The task:
Repeat every record below exactly as written.

Material for this exercise START

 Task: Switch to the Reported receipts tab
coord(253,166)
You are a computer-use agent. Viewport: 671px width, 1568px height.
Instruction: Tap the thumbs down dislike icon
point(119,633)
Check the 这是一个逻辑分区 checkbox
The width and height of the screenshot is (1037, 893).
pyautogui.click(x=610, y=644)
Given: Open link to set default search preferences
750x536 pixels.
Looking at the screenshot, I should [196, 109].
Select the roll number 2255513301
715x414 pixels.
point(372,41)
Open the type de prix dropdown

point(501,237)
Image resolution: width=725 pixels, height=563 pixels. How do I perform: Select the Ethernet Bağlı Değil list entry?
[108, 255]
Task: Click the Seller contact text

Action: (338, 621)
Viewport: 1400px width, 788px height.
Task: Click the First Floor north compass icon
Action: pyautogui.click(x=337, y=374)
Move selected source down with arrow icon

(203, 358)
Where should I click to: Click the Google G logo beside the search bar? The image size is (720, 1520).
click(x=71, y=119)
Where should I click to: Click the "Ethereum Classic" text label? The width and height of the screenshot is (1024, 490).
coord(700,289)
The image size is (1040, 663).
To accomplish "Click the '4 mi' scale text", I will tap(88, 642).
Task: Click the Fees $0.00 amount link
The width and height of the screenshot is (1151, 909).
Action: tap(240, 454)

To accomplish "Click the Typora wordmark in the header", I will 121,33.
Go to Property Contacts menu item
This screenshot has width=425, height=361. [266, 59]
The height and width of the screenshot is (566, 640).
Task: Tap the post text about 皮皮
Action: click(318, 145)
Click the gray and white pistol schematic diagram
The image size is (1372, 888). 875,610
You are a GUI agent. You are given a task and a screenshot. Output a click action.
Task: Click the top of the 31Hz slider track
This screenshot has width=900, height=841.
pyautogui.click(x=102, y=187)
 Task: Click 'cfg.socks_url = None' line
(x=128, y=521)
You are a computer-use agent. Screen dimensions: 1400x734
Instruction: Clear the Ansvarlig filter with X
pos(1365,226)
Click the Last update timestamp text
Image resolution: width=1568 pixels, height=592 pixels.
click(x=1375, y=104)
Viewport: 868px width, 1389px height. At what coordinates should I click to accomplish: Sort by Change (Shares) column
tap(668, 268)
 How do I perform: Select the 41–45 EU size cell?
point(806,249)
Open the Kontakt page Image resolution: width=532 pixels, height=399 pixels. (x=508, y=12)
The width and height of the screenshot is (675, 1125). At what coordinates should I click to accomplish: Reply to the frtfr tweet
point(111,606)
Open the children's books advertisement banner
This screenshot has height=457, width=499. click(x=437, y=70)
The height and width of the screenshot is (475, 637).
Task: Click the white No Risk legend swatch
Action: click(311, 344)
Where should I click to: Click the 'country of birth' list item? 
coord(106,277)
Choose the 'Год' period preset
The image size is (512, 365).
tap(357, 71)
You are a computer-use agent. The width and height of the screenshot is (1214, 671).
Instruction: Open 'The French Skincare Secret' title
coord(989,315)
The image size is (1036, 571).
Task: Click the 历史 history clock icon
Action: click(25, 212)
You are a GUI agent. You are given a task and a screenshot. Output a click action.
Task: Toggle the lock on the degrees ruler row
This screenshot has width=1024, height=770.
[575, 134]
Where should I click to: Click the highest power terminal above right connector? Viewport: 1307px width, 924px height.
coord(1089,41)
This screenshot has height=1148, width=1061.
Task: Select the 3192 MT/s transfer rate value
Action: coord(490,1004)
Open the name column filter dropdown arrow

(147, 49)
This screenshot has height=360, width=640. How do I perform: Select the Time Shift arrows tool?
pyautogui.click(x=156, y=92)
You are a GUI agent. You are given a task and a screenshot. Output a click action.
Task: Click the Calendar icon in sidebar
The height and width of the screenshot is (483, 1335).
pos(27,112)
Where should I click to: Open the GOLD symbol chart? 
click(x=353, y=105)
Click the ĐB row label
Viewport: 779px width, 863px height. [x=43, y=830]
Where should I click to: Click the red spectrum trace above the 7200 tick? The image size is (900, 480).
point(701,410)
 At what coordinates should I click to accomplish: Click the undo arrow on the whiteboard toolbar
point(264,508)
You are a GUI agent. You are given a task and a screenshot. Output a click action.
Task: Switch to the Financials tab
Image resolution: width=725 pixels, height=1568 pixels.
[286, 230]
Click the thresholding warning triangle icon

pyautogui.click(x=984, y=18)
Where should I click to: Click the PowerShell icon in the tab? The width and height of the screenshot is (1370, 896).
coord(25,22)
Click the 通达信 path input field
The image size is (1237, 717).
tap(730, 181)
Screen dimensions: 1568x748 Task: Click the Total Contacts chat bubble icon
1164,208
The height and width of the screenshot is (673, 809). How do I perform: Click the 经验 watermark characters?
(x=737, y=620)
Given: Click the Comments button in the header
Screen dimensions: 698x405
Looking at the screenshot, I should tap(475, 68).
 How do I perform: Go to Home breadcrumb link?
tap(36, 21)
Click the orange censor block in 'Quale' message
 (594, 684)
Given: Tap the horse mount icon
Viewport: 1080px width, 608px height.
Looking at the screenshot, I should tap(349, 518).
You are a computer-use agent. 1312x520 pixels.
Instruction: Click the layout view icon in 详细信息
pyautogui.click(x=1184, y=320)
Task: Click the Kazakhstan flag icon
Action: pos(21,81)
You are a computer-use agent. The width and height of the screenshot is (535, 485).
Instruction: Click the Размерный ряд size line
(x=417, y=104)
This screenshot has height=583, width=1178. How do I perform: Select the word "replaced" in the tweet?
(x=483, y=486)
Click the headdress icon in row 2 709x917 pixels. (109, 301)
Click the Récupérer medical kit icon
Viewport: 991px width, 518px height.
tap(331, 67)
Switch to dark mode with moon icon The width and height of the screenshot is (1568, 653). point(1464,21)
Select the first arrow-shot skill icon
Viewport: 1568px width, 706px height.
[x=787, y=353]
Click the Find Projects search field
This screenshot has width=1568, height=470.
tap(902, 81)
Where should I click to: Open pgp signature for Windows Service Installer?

Material for this exercise END

Solution to the problem:
 Task: Switch to the Reported receipts tab
coord(253,166)
You are a computer-use agent. Viewport: 671px width, 1568px height.
Instruction: Tap the thumbs down dislike icon
point(119,633)
Check the 这是一个逻辑分区 checkbox
The width and height of the screenshot is (1037, 893).
pyautogui.click(x=610, y=644)
Given: Open link to set default search preferences
750x536 pixels.
Looking at the screenshot, I should [196, 109].
Select the roll number 2255513301
715x414 pixels.
point(372,41)
Open the type de prix dropdown

point(501,237)
Image resolution: width=725 pixels, height=563 pixels. How do I perform: Select the Ethernet Bağlı Değil list entry?
[108, 255]
Task: Click the Seller contact text

Action: (338, 621)
Viewport: 1400px width, 788px height.
Task: Click the First Floor north compass icon
Action: pyautogui.click(x=337, y=374)
Move selected source down with arrow icon

(203, 358)
Where should I click to: Click the Google G logo beside the search bar? The image size is (720, 1520).
click(x=71, y=119)
Where should I click to: Click the "Ethereum Classic" text label? The width and height of the screenshot is (1024, 490).
coord(700,289)
The image size is (1040, 663).
To accomplish "Click the '4 mi' scale text", I will tap(88, 642).
Task: Click the Fees $0.00 amount link
The width and height of the screenshot is (1151, 909).
Action: tap(240, 454)

To accomplish "Click the Typora wordmark in the header", I will 121,33.
Go to Property Contacts menu item
This screenshot has width=425, height=361. [266, 59]
The height and width of the screenshot is (566, 640).
Task: Tap the post text about 皮皮
Action: click(318, 145)
Click the gray and white pistol schematic diagram
The image size is (1372, 888). 875,610
You are a GUI agent. You are given a task and a screenshot. Output a click action.
Task: Click the top of the 31Hz slider track
This screenshot has width=900, height=841.
pyautogui.click(x=102, y=187)
 Task: Click 'cfg.socks_url = None' line
(x=128, y=521)
You are a computer-use agent. Screen dimensions: 1400x734
Instruction: Clear the Ansvarlig filter with X
pos(1365,226)
Click the Last update timestamp text
Image resolution: width=1568 pixels, height=592 pixels.
click(x=1375, y=104)
Viewport: 868px width, 1389px height. At what coordinates should I click to accomplish: Sort by Change (Shares) column
tap(668, 268)
 How do I perform: Select the 41–45 EU size cell?
point(806,249)
Open the Kontakt page Image resolution: width=532 pixels, height=399 pixels. (x=508, y=12)
The width and height of the screenshot is (675, 1125). At what coordinates should I click to accomplish: Reply to the frtfr tweet
point(111,606)
Open the children's books advertisement banner
This screenshot has height=457, width=499. click(x=437, y=70)
The height and width of the screenshot is (475, 637).
Task: Click the white No Risk legend swatch
Action: click(311, 344)
Where should I click to: Click the 'country of birth' list item? 
coord(106,277)
Choose the 'Год' period preset
The image size is (512, 365).
tap(357, 71)
You are a computer-use agent. The width and height of the screenshot is (1214, 671).
Instruction: Open 'The French Skincare Secret' title
coord(989,315)
The image size is (1036, 571).
Task: Click the 历史 history clock icon
Action: click(25, 212)
You are a GUI agent. You are given a task and a screenshot. Output a click action.
Task: Toggle the lock on the degrees ruler row
This screenshot has width=1024, height=770.
[575, 134]
Where should I click to: Click the highest power terminal above right connector? Viewport: 1307px width, 924px height.
coord(1089,41)
This screenshot has height=1148, width=1061.
Task: Select the 3192 MT/s transfer rate value
Action: coord(490,1004)
Open the name column filter dropdown arrow

(147, 49)
This screenshot has height=360, width=640. How do I perform: Select the Time Shift arrows tool?
pyautogui.click(x=156, y=92)
You are a GUI agent. You are given a task and a screenshot. Output a click action.
Task: Click the Calendar icon in sidebar
The height and width of the screenshot is (483, 1335).
pos(27,112)
Where should I click to: Open the GOLD symbol chart? 
click(x=353, y=105)
Click the ĐB row label
Viewport: 779px width, 863px height. [x=43, y=830]
Where should I click to: Click the red spectrum trace above the 7200 tick? The image size is (900, 480).
point(701,410)
 At what coordinates should I click to accomplish: Click the undo arrow on the whiteboard toolbar
point(264,508)
You are a GUI agent. You are given a task and a screenshot. Output a click action.
Task: Switch to the Financials tab
Image resolution: width=725 pixels, height=1568 pixels.
[286, 230]
Click the thresholding warning triangle icon

pyautogui.click(x=984, y=18)
Where should I click to: Click the PowerShell icon in the tab? The width and height of the screenshot is (1370, 896).
coord(25,22)
Click the 通达信 path input field
The image size is (1237, 717).
tap(730, 181)
Screen dimensions: 1568x748 Task: Click the Total Contacts chat bubble icon
1164,208
The height and width of the screenshot is (673, 809). How do I perform: Click the 经验 watermark characters?
(x=737, y=620)
Given: Click the Comments button in the header
Screen dimensions: 698x405
Looking at the screenshot, I should tap(475, 68).
 How do I perform: Go to Home breadcrumb link?
tap(36, 21)
Click the orange censor block in 'Quale' message
 (594, 684)
Given: Tap the horse mount icon
Viewport: 1080px width, 608px height.
Looking at the screenshot, I should tap(349, 518).
You are a computer-use agent. 1312x520 pixels.
Instruction: Click the layout view icon in 详细信息
pyautogui.click(x=1184, y=320)
Task: Click the Kazakhstan flag icon
Action: pos(21,81)
You are a computer-use agent. The width and height of the screenshot is (535, 485).
Instruction: Click the Размерный ряд size line
(x=417, y=104)
This screenshot has height=583, width=1178. How do I perform: Select the word "replaced" in the tweet?
(x=483, y=486)
Click the headdress icon in row 2 709x917 pixels. (109, 301)
Click the Récupérer medical kit icon
Viewport: 991px width, 518px height.
tap(331, 67)
Switch to dark mode with moon icon The width and height of the screenshot is (1568, 653). point(1464,21)
Select the first arrow-shot skill icon
Viewport: 1568px width, 706px height.
[x=787, y=353]
Click the Find Projects search field
This screenshot has width=1568, height=470.
tap(902, 81)
Where should I click to: Open pgp signature for Windows Service Installer?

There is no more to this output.